I eschewed fashion decades ago, when I learned that I will never see being trendy as being worthwhile. Following the herd; expressing my individuality by wearing the same uniform as everybody else - that was never for me... although, for eight years in the navy, that was exactly what I wore, on and off duty. It was the law. 

But driven by preference I refuse to wear obvious labels and scoff at the prices of high street fashion. Man at Matalan – that’s me, but in its own way that is still following a trail blazed by other fat balding middle-aged blokes. At least in my defence, neither my mother nor the missus buys my clothes... that’s why they are mostly black tee-shirts. 

Let’s face it, few of us are attractive clothes horses and with the exception of formal business wear, making a sartorial effort often falls well short of the intended impact - fellas are not made for fashion. Oh, it’s fine for the Beckhams of this world, but admit it, if you see a fashionably dressed bloke over thirty you assume he’s gay.

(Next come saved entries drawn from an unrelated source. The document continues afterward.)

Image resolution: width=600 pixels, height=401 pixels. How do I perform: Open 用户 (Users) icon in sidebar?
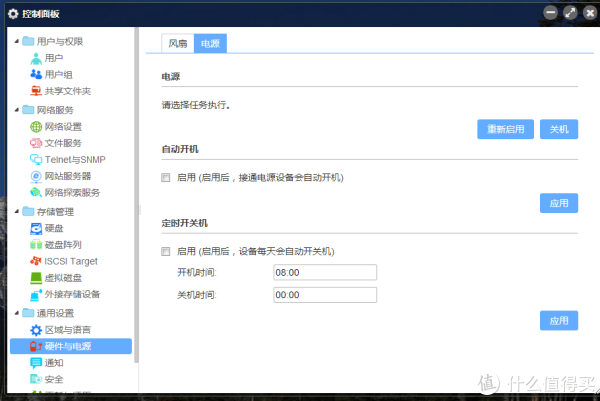point(37,58)
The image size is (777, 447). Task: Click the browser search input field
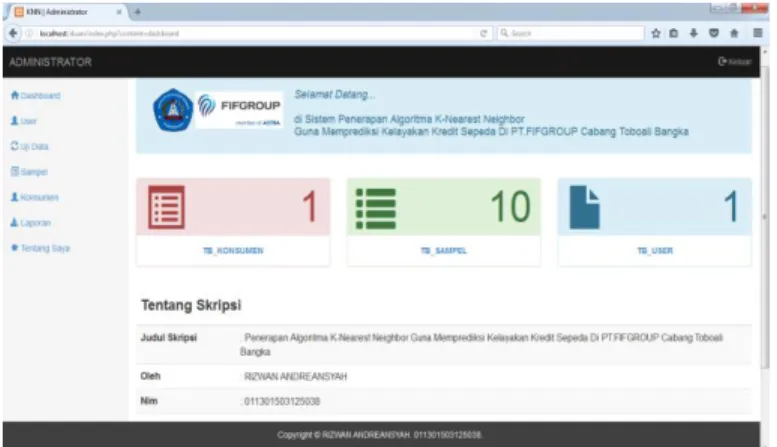point(571,33)
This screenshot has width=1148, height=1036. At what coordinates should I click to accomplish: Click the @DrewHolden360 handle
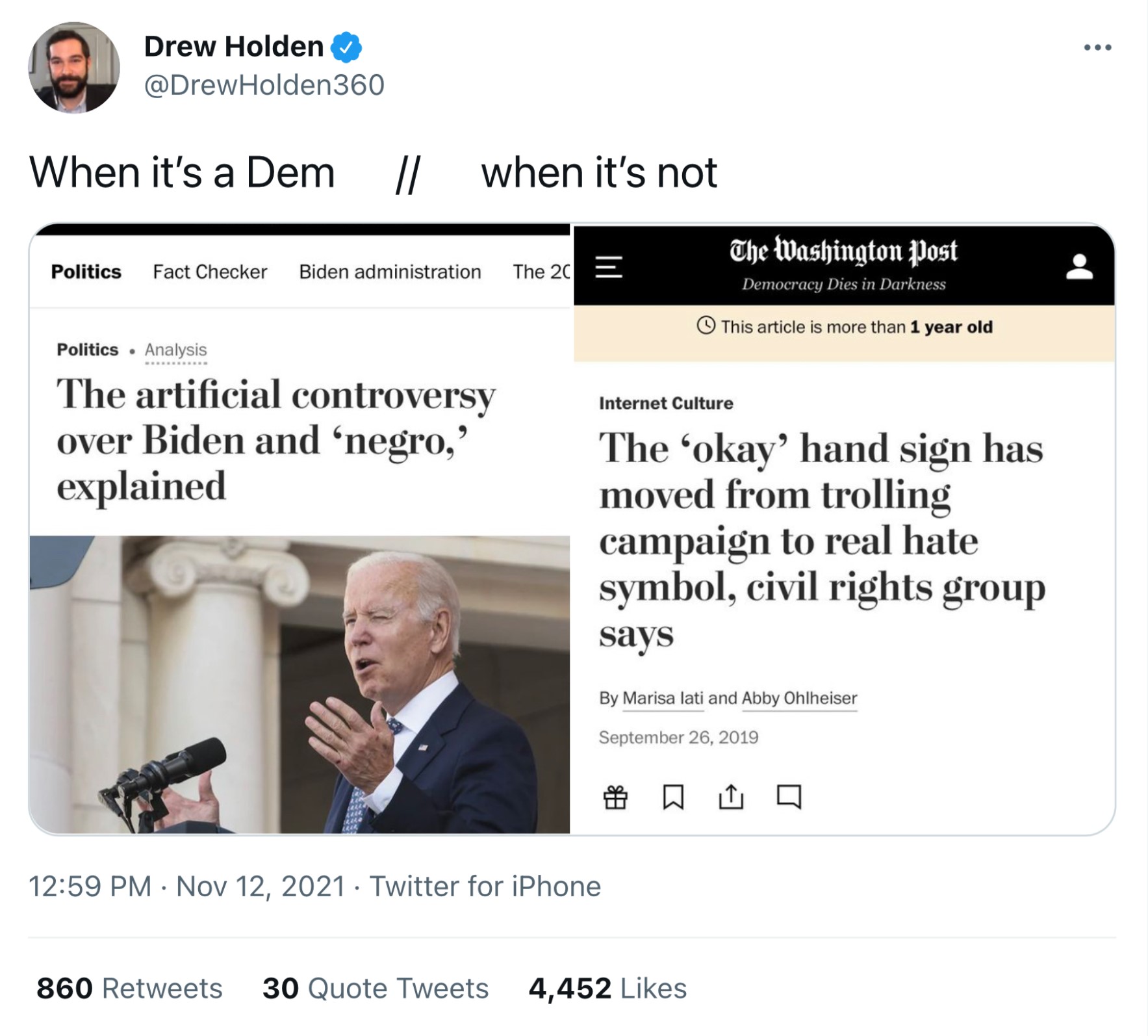(x=264, y=85)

You have to cut your cloth to suit and I’m more a fashion acorn than icon. 

Of course, the politicians are no stranger to fashion and are quick to follow a trend, or to drop it as soon as it attracts the wrong sort of attention. The current trend seems to be to dream up more ways of taxing the bejasus out of all of us, but as in the rag trade there is little that is actually new. Labour, having dropped the10% rate under Gordon Brown are now trying to sell it as the Emperor’s new clothes, but we can all see through its flimsy attempt at selling a Tory principle (low taxes) as their own. 

At the same time, Tim Montgomerie seems intent on reclaiming a LibDem spring fashion standard of taxing acquired wealth; if I was a squirrel I’d be well hacked off that my year-long effort to hoard nuts was to be raided to feed lazier squirrels. Good luck with selling that to Conservative voters, Tim. 

It all comes down to sales. To sell stuff you have to pass it off as desirable, new... different. If you can get people to eat horse sold as beef I’m sure you can get them to swallow poo dressed as policy. In politics we don’t call it marketing, however, we call it propaganda. When fashion gets desperate it panics and does this:

They seek him here... he's in hell.

When politics gets extreme you need a modern day Joseph Goebbels...or Peter Mandelson to sell your shit.

But why can’t politics be innovative, rather than just, you know, a bit ‘stealy’? Here’s something new for government: live within your means. And here’s a new and exciting way to be fair about taxation and discourage under-reporting of income. Why not set an earning level above which you pay LESS tax? It is manifestly unfair that the busy squirrels lose the most nuts; why not actually reward success for a change?

That’s a trend we could all be comfortable with, unless you’re still stuck in the miserable Marxist mode of hating anybody who has more than you do.